La construction des Dardelles est incontournable pour permettre la réhabilitation de Champ-Dollon. La densification de Champ-Dollon n'est malheureusement pas envisageable et Les Dardelles mettront fin à sa surpopulation - Champ-Dollon est occupé à 170% à fin mai 2018. En outre, on pourra enfin avoir un véritable déploiement du concept de réinsertion des détenus puisque le nombre de places de travail à disposition permettra d'occuper tout le monde. Enfin, La Brenaz sera effectivement affectée à la détention administrative, et on pourra réclamer la subvention fédérale de 40 millions. Je pense que nous aurons tout le loisir de revenir sur ces projets dans le cadre des travaux sur le crédit d'investissement; la majorité de la commission vous invite à refuser les deux objets qui vous sont présentés aujourd'hui. Je vous remercie.

M. François Lefort (Ve), rapporteur de première minorité. Mesdames et Messieurs les députés, le 18 septembre 2014, nous mettions en exergue le coût très élevé de ce projet, un établissement d'exécution de peine de 450 places sur le site de Champ-Dollon. Ce coût, supporté principalement par Genève, sera d'ailleurs alourdi du coût de fonctionnement annuel d'une prison d'une telle taille, qui pèsera pour de nombreuses années sur tous les futurs budgets de l'Etat de Genève. Alors que la rénovation de la prison existante de Champ-Dollon apparaît, elle, comme une vraie priorité ! L'emprise sur la zone agricole, même si elle a été réduite dans le projet proposé et financé par le crédit d'étude, reste importante. Enfin, la population des environs, et surtout celle de Puplinge, n'est pas favorable à ce projet en raison de nuisances accrues par rapport à celles qui existent.
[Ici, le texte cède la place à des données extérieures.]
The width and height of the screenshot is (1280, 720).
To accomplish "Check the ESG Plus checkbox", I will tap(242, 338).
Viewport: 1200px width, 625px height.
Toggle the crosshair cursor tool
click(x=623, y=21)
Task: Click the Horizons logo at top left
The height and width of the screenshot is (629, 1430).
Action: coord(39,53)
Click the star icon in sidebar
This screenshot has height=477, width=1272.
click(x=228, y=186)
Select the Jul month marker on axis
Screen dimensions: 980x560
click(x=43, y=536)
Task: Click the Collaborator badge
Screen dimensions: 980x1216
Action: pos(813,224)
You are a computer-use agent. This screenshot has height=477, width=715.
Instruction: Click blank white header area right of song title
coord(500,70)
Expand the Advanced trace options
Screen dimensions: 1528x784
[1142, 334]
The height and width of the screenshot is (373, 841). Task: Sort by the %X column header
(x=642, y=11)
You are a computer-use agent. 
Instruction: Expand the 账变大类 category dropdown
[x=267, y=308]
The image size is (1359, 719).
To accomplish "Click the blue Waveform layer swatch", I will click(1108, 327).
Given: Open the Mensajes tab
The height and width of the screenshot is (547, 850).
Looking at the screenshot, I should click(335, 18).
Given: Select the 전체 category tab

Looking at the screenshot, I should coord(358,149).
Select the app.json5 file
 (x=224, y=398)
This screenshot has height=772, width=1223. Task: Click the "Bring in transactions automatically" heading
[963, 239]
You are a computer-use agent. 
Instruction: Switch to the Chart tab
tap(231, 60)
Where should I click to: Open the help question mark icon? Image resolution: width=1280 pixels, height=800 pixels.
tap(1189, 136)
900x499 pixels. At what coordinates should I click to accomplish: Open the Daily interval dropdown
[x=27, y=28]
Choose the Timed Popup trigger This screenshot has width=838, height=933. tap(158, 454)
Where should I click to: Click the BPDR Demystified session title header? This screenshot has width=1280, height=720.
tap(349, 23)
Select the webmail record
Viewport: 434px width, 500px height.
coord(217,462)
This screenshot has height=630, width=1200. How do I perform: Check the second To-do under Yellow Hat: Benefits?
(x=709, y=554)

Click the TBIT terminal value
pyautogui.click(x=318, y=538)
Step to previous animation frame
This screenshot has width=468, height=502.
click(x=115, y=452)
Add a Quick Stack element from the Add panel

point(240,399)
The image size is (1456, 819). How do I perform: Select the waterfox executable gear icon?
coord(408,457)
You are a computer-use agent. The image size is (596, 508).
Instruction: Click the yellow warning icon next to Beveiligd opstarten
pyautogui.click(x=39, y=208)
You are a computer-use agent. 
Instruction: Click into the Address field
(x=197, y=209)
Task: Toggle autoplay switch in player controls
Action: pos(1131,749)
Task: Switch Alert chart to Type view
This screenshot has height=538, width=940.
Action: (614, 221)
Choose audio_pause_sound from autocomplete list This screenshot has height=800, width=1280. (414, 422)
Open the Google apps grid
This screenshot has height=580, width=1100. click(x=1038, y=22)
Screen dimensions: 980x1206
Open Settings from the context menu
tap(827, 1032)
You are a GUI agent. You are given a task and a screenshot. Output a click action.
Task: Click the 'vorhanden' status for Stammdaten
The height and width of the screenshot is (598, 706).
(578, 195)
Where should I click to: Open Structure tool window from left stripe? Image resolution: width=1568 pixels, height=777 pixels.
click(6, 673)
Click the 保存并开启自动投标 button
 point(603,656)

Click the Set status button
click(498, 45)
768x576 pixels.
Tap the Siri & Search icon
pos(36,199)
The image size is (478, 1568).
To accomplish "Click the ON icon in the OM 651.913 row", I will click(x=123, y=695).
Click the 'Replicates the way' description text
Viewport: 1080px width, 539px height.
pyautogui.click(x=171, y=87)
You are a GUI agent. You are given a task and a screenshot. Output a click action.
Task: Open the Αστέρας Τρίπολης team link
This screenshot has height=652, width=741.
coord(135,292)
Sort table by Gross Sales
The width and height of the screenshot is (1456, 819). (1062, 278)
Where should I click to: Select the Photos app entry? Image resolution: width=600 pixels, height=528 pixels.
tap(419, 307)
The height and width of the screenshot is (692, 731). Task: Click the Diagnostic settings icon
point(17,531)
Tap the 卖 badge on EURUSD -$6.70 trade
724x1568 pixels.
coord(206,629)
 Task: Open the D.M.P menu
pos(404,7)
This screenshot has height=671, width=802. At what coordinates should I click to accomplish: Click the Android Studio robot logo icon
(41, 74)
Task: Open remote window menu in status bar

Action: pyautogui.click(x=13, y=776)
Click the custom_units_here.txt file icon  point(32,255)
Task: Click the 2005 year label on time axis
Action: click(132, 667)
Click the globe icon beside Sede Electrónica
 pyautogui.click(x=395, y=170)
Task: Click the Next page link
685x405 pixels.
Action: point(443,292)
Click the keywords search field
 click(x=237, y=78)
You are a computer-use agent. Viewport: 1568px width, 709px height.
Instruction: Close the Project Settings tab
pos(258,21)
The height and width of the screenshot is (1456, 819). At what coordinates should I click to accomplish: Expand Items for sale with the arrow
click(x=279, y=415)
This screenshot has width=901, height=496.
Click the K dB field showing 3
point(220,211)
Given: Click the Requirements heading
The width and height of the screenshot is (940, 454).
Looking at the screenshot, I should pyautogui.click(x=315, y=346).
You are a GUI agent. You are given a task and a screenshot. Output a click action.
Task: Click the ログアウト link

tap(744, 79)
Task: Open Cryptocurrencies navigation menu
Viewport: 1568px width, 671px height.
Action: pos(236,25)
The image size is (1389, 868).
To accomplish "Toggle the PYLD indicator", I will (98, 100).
Il y a quatre ans, nous invitions principalement le Conseil d'Etat à abandonner l'étude de ce projet de prison des Dardelles et à étudier, en collaboration avec les cantons romands, un projet de construction de prison intercantonale sur les terrains disponibles des sites pénitentiaires d'autres cantons romands. Les auditions, de même que la présentation du projet de prison des Dardelles par le département, ne nous ont nullement convaincus de la nécessité de construire cet établissement d'exécution de peine à Genève; aujourd'hui, nous maintenons nos demandes telles que rappelées. Nous les rappelons par cette motion avant bien sûr d'aborder, si nécessaire, la discussion sur le crédit d'investissement. Nous demandons au Conseil d'Etat de s'engager maintenant avec volonté - ce qu'il n'a pas fait jusqu'à présent - dans des projets intercantonaux, pour le futur, et non dans des aventures solitaires et coûteuses pour notre canton. Aventures coûteuses qui se réaliseront au détriment d'autres priorités !

Il existe un concordat latin sur la détention pénale des adultes qui préconise la construction de prisons concordataires, et c'est évidemment ce que nous demandons. Entre 2014 et 2016, il y a d'ailleurs eu quelques contacts entre le Conseil d'Etat et d'autres cantons; leurs réponses sibyllines ont permis de comprendre qu'aucun ne veut souscrire aux engagements pris dans le cadre du concordat latin. Eh bien, il faudra que ça change ! A chacun sa politique de planification pénitentiaire ! Voilà la réalité: à chacun sa prison ! Voilà le programme, voilà la conclusion ! Ce serait risible si on ne parlait pas ici de centaines de millions dépensés pour des prisons dans les différents cantons au détriment d'autres domaines où cet argent est nécessaire, c'est-à-dire l'enseignement, la santé, l'aménagement et les transports.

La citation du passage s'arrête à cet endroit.